3 de noviembre 2011 - 00:00

Procurador reclama por instrucción arbitraria de casos

Esteban Righi
Esteban Righi
El procurador general de la Nación, Esteban Righi, pidió a los fiscales de todo el país que informen sobre casos en los que los jueces hayan delegado investigaciones de manera arbitraria a los representantes del Ministerio Público Fiscal y así poder remitirlos a la Corte Suprema de Justicia para que establezca parámetros claros sobre estos procedimientos.

La resolución de Righi se originó a partir de una serie de presentaciones de los fiscales federales Federico Delgado y Germán Moldes, quienes se quejaron ante el procurador por el hecho de que ciertos magistrados delegaban de manera discrecional la instrucción de las pesquisas. Entre los usos arbitrarios que señalaron se destacan la delegación sin razones que lo justifiquen o por razones incorrectas; una forma de represalia por una apelación del fiscal no querida, y la toma de esta decisión una vez que la investigación está avanzada o la revocación de ésta sin argumentos razonables.

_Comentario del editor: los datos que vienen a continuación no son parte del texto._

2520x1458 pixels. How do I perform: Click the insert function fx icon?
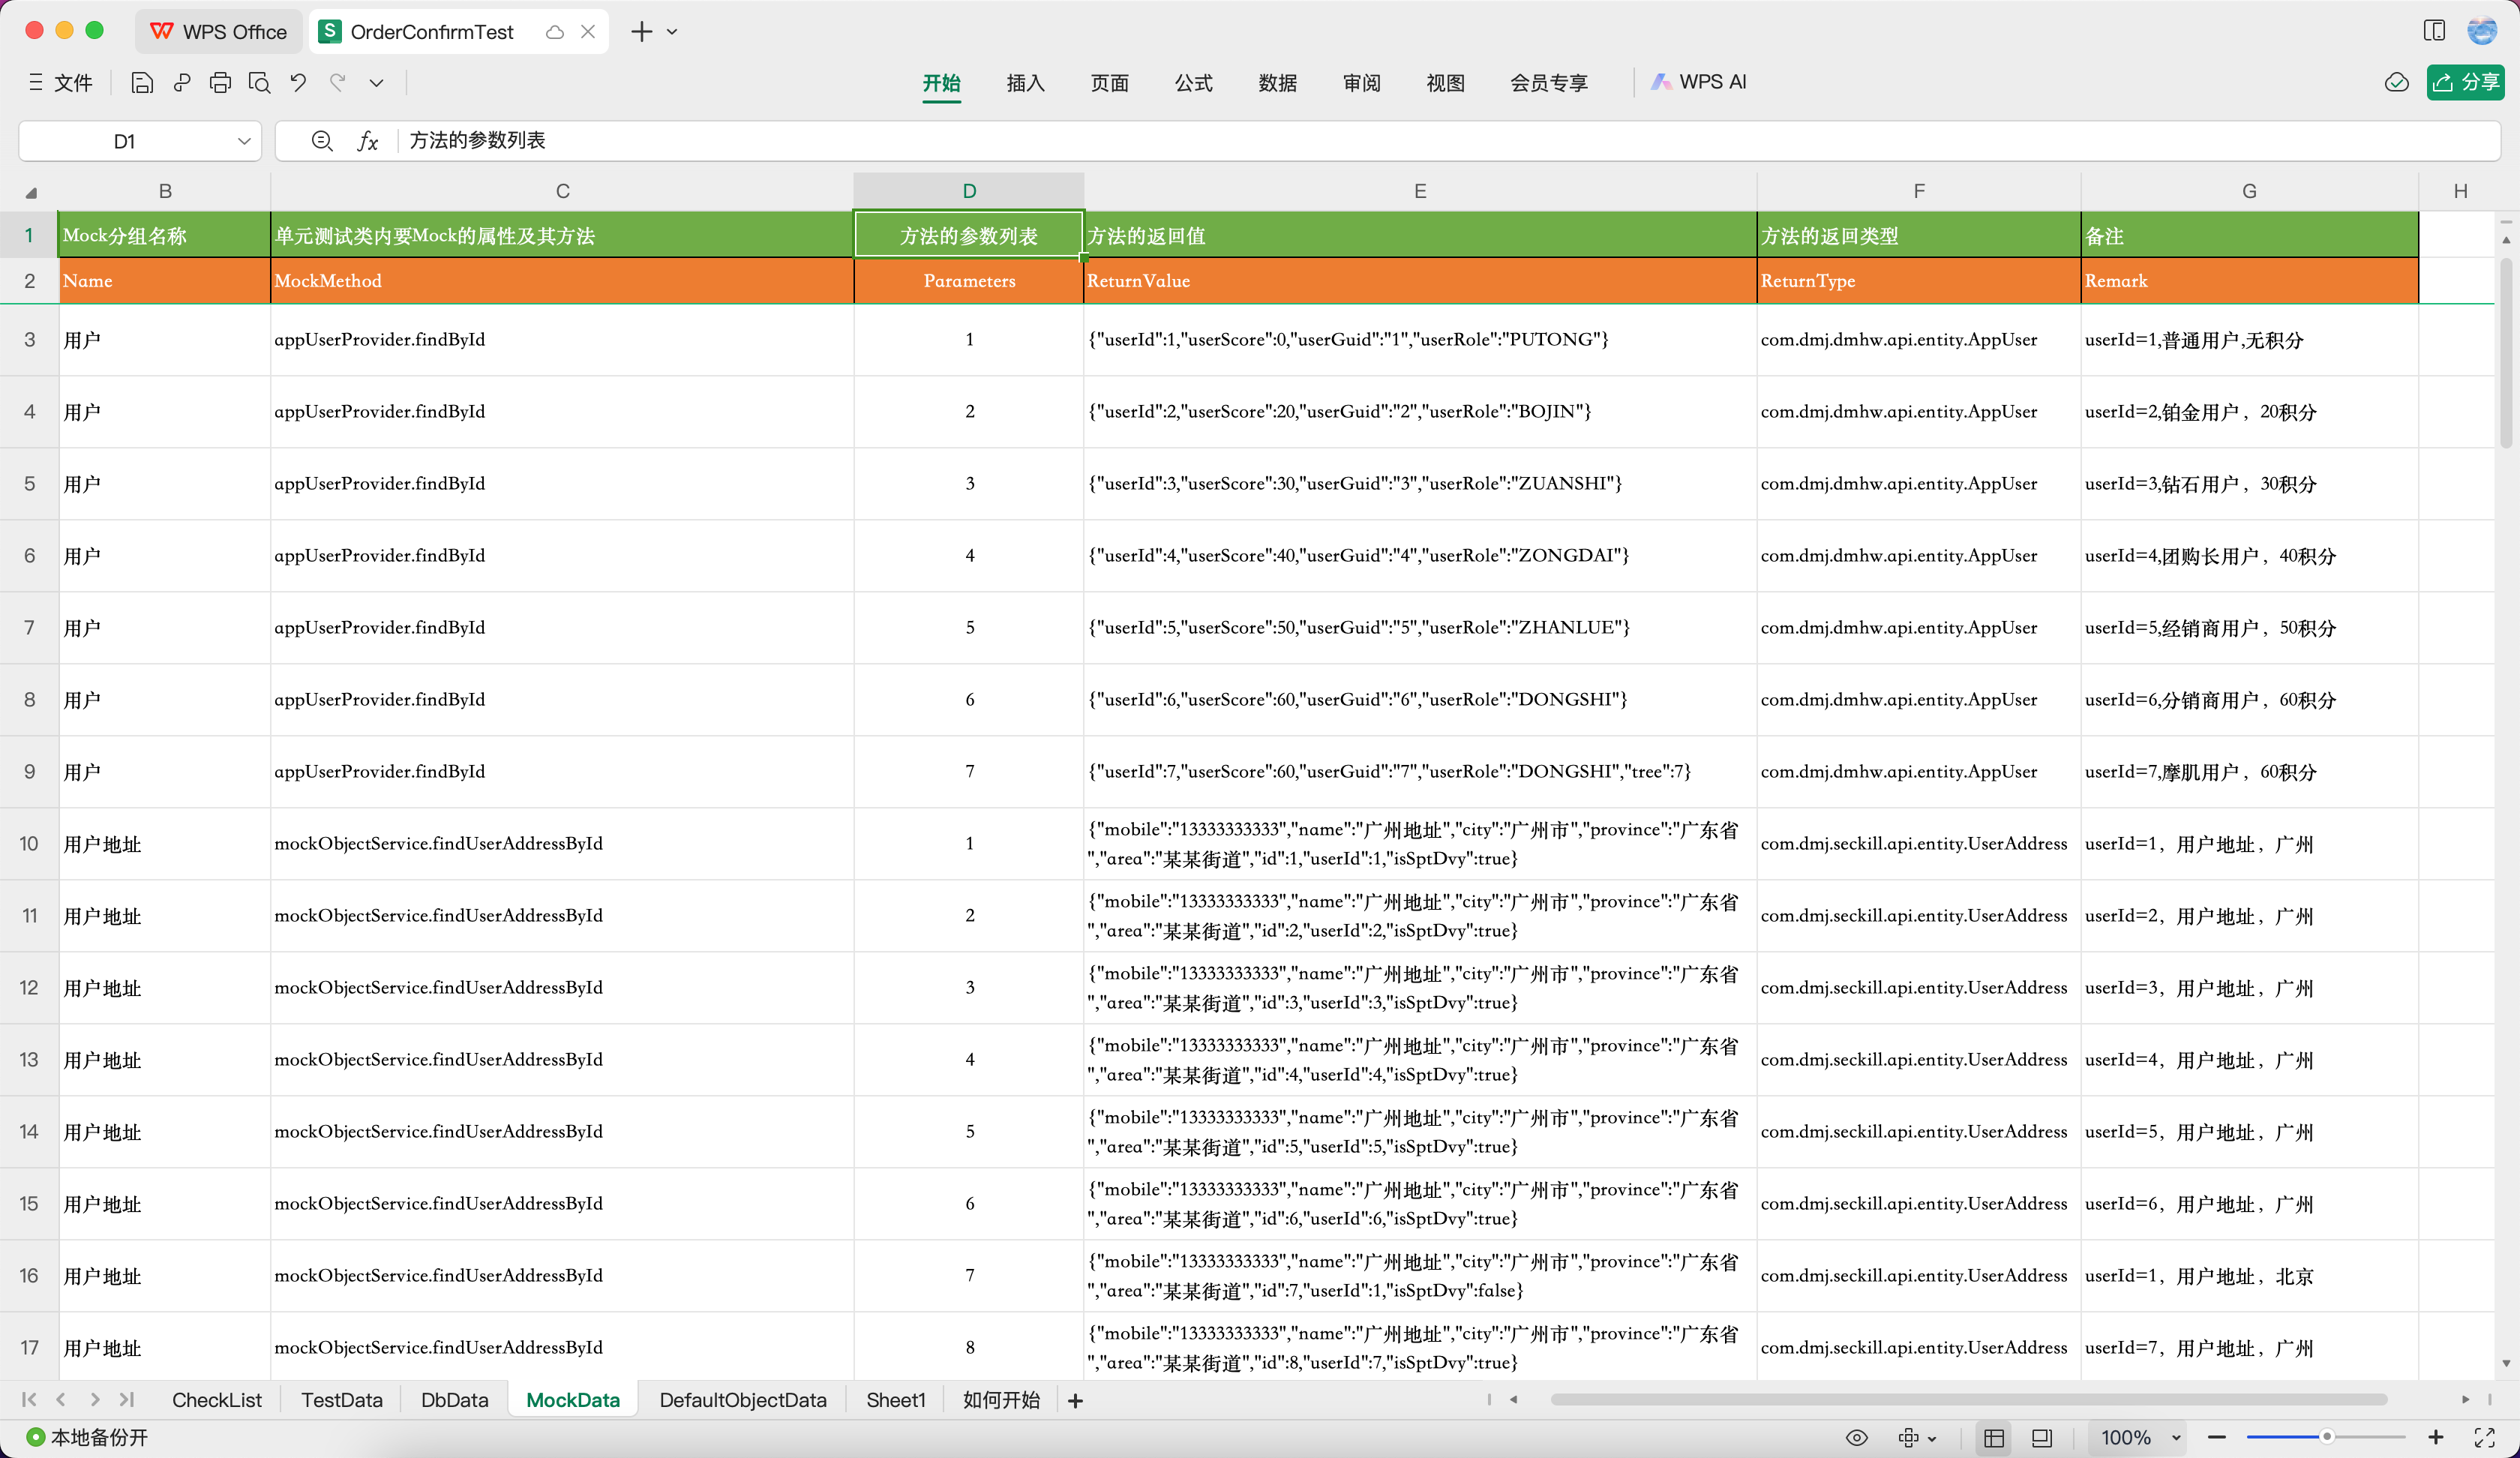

Estos usos no sólo afectan el desarrollo ágil de las pesquisas y la organización de los recursos humanos en las fiscalías, sino que también podrían afectar el desempeño de los fiscales, quienes dependen de la decisión individual de cada juez para desarrollar una instrucción. De hecho, en la resolución el procurador destaca que estas prácticas generan un problema central que consiste en que «quien asume la investigación al iniciarse el proceso lo hace sabiendo que es posible que ella termine a cargo de otro» y, en consecuencia, el peso de los aciertos y errores de quien lleva adelante la pesquisa «no recae enteramente sobre sus espaldas».

Según se desprende del escrito, estos problemas derivan de la amplitud del artículo 196 del Código Procesal Penal de la Nación, que da a los magistrados la facultad de delegar la instrucción de una causa. Esta disposición está acotada por el artículo 180 del mismo código, donde se establece que los jueces sólo pueden encargar la investigación a los fiscales en su inicio y luego deben abstenerse de reasumirla. Pero el problema, como destaca Righi, es que la norma depende de la interpretación judicial que se haga de estas reglas procesales.

En este sentido, el procurador también resalta que las cámaras de apelación han adoptado diferentes posturas frente a este conflicto, ya sea haciendo lugar a los planteos de los fiscales o ignorándolos. La Corte Suprema tampoco ha colaborado demasiado en resolverlo, ya que, como recuerda la resolución, ésta «se ha referido a la cuestión sólo marginalmente» señalando que la facultad del juez según el artículo 196 es discrecional y que no corresponde a los tribunales de alzada revisar estas determinaciones.

En este punto, Righi recuerda que el Código establece una «asimetría» en la atribución para decidir quién investiga los procesos en favor de los jueces y plantea que, como el artículo 196 no permite que los fiscales rechacen la delegación, los jueces «están obligados a asumir los costos» de la administración de justicia si las fiscalías no tienen recursos suficientes. Recuerda además que el Ministerio Público Fiscal cuenta con una quinta parte de los recursos humanos del Poder Judicial y, sin embargo, lleva el 68% de las instrucciones en lo que va de 2011.

Righi aprovechó así para recordar una vez más las tensiones que el actual Código Penal -cuya reforma está en carpeta hace años- genera entre jueces y fiscales, y le pide a la Corte que establezca reglas claras para evitar estas prácticas arbitrarias por parte del Poder Judicial.